EXERCISE PROMPT =>
Check each line of the entries for "computer" and report the ones that have it.

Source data
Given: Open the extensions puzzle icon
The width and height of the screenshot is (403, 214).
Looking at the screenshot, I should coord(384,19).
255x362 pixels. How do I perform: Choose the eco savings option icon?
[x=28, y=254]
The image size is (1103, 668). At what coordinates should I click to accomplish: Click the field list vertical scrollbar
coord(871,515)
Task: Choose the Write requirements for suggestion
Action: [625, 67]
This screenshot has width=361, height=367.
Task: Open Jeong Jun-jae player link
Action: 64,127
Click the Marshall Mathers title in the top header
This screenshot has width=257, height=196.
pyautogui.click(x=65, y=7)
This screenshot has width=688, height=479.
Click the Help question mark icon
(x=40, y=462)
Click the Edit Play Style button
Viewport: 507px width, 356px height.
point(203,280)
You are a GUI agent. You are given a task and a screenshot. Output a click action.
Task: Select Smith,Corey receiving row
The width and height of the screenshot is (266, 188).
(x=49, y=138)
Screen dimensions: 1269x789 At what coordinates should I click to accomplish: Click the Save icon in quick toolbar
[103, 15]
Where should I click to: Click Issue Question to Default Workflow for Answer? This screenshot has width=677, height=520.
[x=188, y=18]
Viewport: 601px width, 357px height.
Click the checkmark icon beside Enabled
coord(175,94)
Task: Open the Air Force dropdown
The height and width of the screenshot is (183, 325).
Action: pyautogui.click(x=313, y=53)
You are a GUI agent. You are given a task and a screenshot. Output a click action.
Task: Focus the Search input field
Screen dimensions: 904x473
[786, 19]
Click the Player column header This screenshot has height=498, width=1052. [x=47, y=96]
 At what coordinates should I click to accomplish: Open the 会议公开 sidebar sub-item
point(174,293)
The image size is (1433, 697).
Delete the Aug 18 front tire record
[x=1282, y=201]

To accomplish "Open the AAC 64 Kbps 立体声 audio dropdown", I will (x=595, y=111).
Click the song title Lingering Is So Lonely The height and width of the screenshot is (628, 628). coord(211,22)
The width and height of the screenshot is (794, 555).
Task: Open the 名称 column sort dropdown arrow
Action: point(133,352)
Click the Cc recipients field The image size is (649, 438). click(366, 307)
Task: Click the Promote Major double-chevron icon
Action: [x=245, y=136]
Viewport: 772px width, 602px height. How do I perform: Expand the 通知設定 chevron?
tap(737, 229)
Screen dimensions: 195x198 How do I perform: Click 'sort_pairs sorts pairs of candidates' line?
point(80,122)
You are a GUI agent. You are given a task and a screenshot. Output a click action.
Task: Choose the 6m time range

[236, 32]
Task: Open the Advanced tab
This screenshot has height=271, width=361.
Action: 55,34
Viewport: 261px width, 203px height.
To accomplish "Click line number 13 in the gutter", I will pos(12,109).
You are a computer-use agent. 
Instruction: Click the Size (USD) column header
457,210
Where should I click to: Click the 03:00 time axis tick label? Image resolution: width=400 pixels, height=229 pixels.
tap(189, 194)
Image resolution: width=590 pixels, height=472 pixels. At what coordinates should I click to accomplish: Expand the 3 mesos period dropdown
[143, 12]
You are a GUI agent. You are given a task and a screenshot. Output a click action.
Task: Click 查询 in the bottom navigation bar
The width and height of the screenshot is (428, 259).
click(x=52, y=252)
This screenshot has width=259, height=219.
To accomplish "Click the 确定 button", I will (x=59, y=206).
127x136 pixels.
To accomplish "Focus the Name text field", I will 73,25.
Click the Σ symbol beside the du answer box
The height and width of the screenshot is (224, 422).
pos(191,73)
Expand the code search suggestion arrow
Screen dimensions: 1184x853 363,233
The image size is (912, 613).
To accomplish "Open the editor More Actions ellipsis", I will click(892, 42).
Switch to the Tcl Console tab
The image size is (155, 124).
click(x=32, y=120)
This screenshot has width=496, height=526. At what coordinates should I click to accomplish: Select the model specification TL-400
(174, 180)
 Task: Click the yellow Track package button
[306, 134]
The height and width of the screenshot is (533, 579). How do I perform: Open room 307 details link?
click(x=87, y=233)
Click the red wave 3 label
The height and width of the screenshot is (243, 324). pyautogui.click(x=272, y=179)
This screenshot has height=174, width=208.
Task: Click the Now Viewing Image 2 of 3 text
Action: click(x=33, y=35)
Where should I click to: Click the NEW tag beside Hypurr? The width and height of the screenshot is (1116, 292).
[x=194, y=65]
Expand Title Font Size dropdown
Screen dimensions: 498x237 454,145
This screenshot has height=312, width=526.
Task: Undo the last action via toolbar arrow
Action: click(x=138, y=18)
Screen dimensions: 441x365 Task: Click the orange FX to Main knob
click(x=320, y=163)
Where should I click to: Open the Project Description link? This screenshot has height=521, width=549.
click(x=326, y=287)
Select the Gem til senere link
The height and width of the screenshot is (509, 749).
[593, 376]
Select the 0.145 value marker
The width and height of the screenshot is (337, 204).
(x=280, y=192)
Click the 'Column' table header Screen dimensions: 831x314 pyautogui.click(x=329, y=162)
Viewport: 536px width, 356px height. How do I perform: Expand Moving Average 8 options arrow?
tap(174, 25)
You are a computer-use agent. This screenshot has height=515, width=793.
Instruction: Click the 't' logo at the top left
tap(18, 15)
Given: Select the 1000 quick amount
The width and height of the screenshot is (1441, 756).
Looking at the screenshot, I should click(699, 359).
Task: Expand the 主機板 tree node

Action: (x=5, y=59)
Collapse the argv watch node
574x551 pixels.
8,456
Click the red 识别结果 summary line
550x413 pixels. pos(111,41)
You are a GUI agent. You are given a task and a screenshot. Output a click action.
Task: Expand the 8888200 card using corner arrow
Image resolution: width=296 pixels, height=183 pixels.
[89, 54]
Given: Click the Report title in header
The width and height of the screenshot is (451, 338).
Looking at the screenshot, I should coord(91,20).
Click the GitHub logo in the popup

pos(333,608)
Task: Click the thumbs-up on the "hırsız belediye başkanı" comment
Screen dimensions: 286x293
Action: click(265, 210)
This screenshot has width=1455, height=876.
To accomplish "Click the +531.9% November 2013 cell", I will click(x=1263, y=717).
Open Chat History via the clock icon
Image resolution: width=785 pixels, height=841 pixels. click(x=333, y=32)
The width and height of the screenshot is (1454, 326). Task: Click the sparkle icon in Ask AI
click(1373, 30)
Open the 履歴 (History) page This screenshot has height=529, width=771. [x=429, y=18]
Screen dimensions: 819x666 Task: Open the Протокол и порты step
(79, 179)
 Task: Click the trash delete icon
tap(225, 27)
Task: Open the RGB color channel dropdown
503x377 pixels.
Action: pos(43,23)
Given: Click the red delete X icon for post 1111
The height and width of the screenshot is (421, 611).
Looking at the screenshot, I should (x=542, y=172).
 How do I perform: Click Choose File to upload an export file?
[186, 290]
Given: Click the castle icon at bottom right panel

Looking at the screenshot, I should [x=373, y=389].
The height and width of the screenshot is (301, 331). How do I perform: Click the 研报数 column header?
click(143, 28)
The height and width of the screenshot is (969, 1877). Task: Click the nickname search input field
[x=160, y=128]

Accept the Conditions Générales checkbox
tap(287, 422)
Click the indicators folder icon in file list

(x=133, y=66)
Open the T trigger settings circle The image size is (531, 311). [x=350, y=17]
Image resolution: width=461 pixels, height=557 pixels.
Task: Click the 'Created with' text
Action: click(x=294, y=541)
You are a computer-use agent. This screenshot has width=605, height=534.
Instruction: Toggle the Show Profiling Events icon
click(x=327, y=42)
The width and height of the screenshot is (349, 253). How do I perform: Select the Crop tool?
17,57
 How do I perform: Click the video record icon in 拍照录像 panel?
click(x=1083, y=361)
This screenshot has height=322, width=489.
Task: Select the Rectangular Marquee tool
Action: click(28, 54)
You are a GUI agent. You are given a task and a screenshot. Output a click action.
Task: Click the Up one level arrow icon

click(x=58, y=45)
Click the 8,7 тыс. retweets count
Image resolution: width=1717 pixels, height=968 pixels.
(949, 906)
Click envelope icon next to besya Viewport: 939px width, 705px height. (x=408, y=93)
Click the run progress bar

RESPONSE TO THIS EXERCISE =>
You are a computer-use agent. 
You are a computer-use agent. This screenshot has height=515, width=793.
You are a computer-use agent. This screenshot has width=605, height=534.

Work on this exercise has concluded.